# Wind ETL

In [1]:
# Initial Imports
import requests
import pandas as pd
import json
import numpy as np
from datetime import datetime
from datetime import timedelta

In [2]:
# Import API Key
from config import key

# Documentation:
#https://www.worldweatheronline.com/developer/my/analytics.aspx?key_id=222419

## Functions

In [3]:
# Make a request to the worldweatheronline local history weather API page
def makeARequest(location, startDate, endDate, yourAPIKey):
    baseURL = "http://api.worldweatheronline.com/premium/v1/past-weather.ashx"
    timeInterval = "1"
    outputFormatToReturn = "json"

    requestURL = f"{baseURL}?q={location}&date={startDate}&enddate={endDate}&tp={timeInterval}&format={outputFormatToReturn}&key={yourAPIKey}"
    
    response = requests.get(requestURL)

    if response.status_code == 200:
        responseJson = response.json()
        return responseJson
    else:
        return print(response.status_code)

In [4]:
# Pull the wind variables from the responseJson 
def monthlyHistoricalWeather(firstDayOfMonth, lastDayOfMonth, jsonResponse):
    
    first = datetime.strptime(firstDayOfMonth, '%Y-%m-%d')
    last = datetime.strptime(lastDayOfMonth, '%Y-%m-%d')
    numberOfDays = last.day - first.day

    HourlyHistoricalWeather = []
    
    for day in np.arange(0,numberOfDays + 1,1):
        for hour in np.arange(0,24,1):
            HourlyHistoricalWeather.append({
                "Date" : jsonResponse["data"]["weather"][day]["date"],
                "Time" : jsonResponse["data"]["weather"][day]["hourly"][hour]["time"],
                "temperature(F)" : jsonResponse["data"]["weather"][0]["hourly"][0]["tempF"],
                "weatherDescription" : jsonResponse["data"]["weather"][0]["hourly"][0]["weatherDesc"][0]["value"],
                "WindSpeed(mph)" : jsonResponse["data"]["weather"][day]["hourly"][hour]["windspeedMiles"],
                "WindDirection(Degrees)" : jsonResponse["data"]["weather"][day]["hourly"][hour]["winddirDegree"],
                "WindDirection(Compass)" : jsonResponse["data"]["weather"][day]["hourly"][hour]["winddir16Point"],
                "WindGust(mph)" : jsonResponse["data"]["weather"][day]["hourly"][hour]["WindGustMiles"]
            })

    return HourlyHistoricalWeather

In [5]:
# Store the variables in a DataFrame
def monthlyHistoricalWeatherDF(month):
    weatherDataFrame = pd.DataFrame(month)
    return weatherDataFrame

## Extracting Weather Data

In [6]:
# Define the Latitude and longitude of Hackberry Wind Farm
    # https://www.thewindpower.net/windfarm_en_4012_hackberry.php
    # Latitude: 32.776111
    # Longitude: -99.476444
latLong = "32.776111,-99.476444"

In [7]:
# January
date = "2019-01-01"
enddate = "2019-01-31"

responseJson = makeARequest(latLong, date, enddate, key)

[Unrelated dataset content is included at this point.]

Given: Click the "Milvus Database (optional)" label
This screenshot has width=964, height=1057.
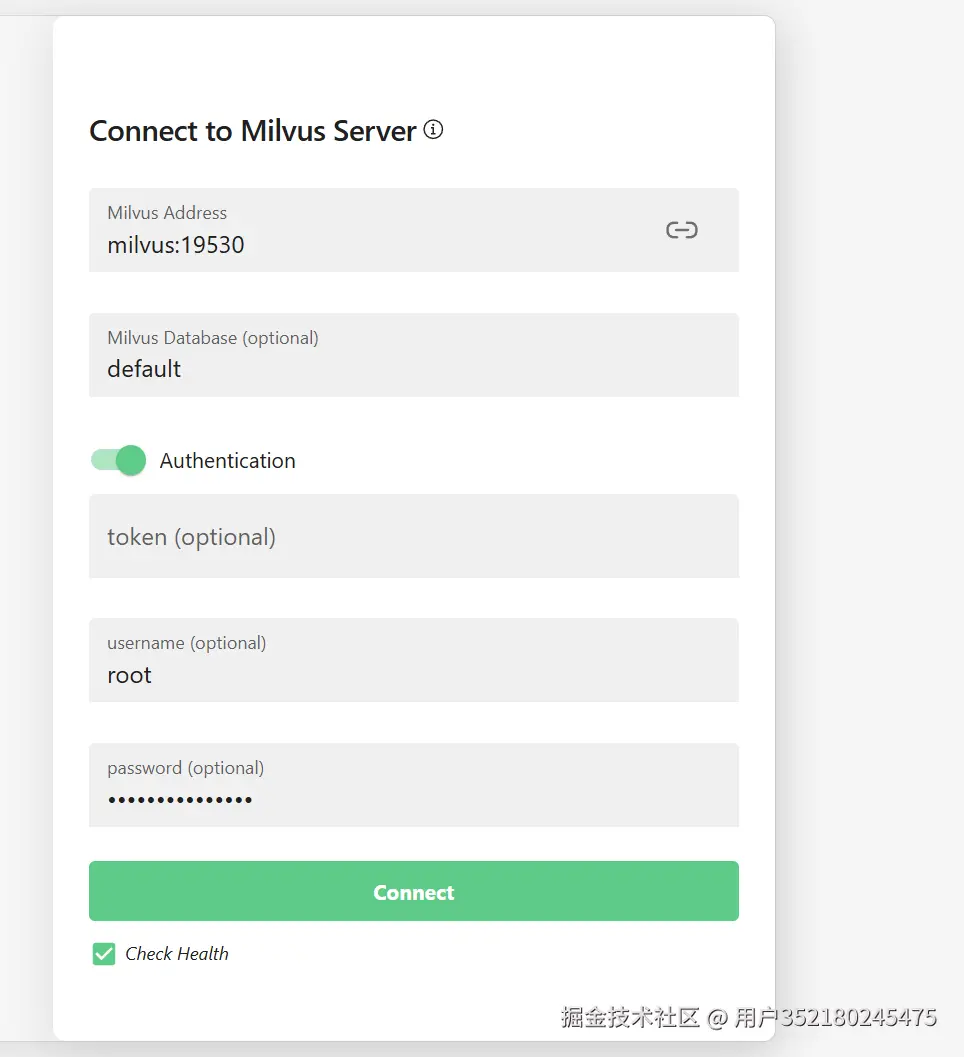Looking at the screenshot, I should 213,338.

January = monthlyHistoricalWeather(date, enddate, responseJson)
JanuaryDF = monthlyHistoricalWeatherDF(January)
JanuaryDF.head()

Unnamed: 0,Date,Time,temperature(F),weatherDescription,WindSpeed(mph),WindDirection(Degrees),WindDirection(Compass),WindGust(mph)
0,2019-01-01,0,35,Clear,12,126,SE,24
1,2019-01-01,100,35,Clear,13,89,E,23
2,2019-01-01,200,35,Clear,14,53,NE,23
3,2019-01-01,300,35,Clear,15,17,NNE,22
4,2019-01-01,400,35,Clear,14,18,NNE,21


In [8]:
# February
date = "2019-02-01"
enddate = "2019-02-28"

responseJson = makeARequest(latLong, date, enddate, key)

February = monthlyHistoricalWeather(date, enddate, responseJson)
FebruaryDF = monthlyHistoricalWeatherDF(February)

In [9]:
# March
date = "2019-03-01"
enddate = "2019-03-31"

responseJson = makeARequest(latLong, date, enddate, key)

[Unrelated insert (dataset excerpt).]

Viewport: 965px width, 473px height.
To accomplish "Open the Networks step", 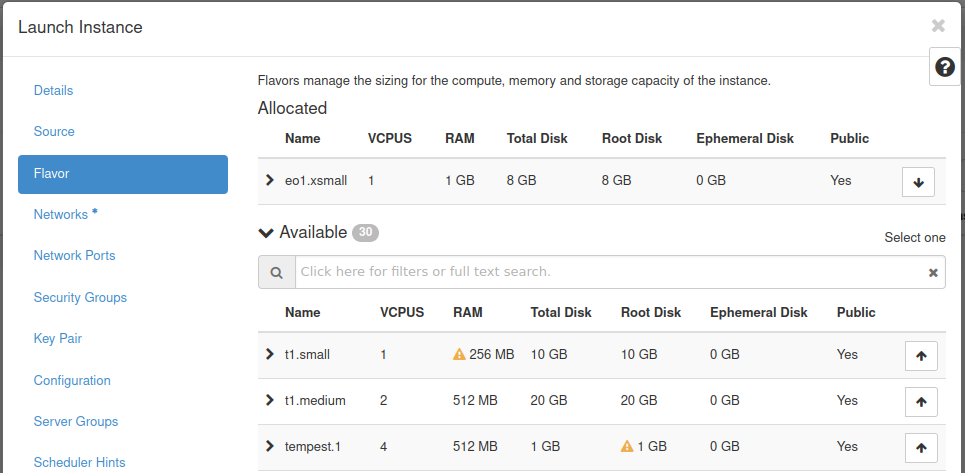I will (x=61, y=215).
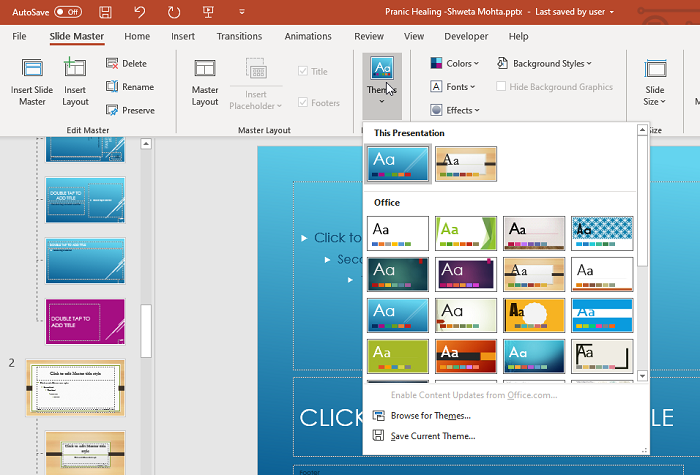Check Hide Background Graphics option

[x=502, y=87]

March = monthlyHistoricalWeather(date, enddate, responseJson)
MarchDF = monthlyHistoricalWeatherDF(March)

In [10]:
# April
date = "2019-04-01"
enddate = "2019-04-30"

responseJson = makeARequest(latLong, date, enddate, key)

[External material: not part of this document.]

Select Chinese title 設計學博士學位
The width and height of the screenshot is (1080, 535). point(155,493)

April = monthlyHistoricalWeather(date, enddate, responseJson)
AprilDF = monthlyHistoricalWeatherDF(April)

In [11]:
# May
date = "2019-05-01"
enddate = "2019-05-31"

responseJson = makeARequest(latLong, date, enddate, key)

May = monthlyHistoricalWeather(date, enddate, responseJson)
MayDF = monthlyHistoricalWeatherDF(May)

In [12]:
# June
date = "2019-06-01"
enddate = "2019-06-30"

responseJson = makeARequest(latLong, date, enddate, key)

June = monthlyHistoricalWeather(date, enddate, responseJson)
JuneDF = monthlyHistoricalWeatherDF(June)

In [13]:
# July
date = "2019-07-01"
enddate = "2019-07-31"

responseJson = makeARequest(latLong, date, enddate, key)

July = monthlyHistoricalWeather(date, enddate, responseJson)
JulyDF = monthlyHistoricalWeatherDF(July)

In [14]:
# August
date = "2019-08-01"
enddate = "2019-08-31"

responseJson = makeARequest(latLong, date, enddate, key)

August = monthlyHistoricalWeather(date, enddate, responseJson)
AugustDF = monthlyHistoricalWeatherDF(August)

In [15]:
# September
date = "2019-09-01"
enddate = "2019-09-30"

responseJson = makeARequest(latLong, date, enddate, key)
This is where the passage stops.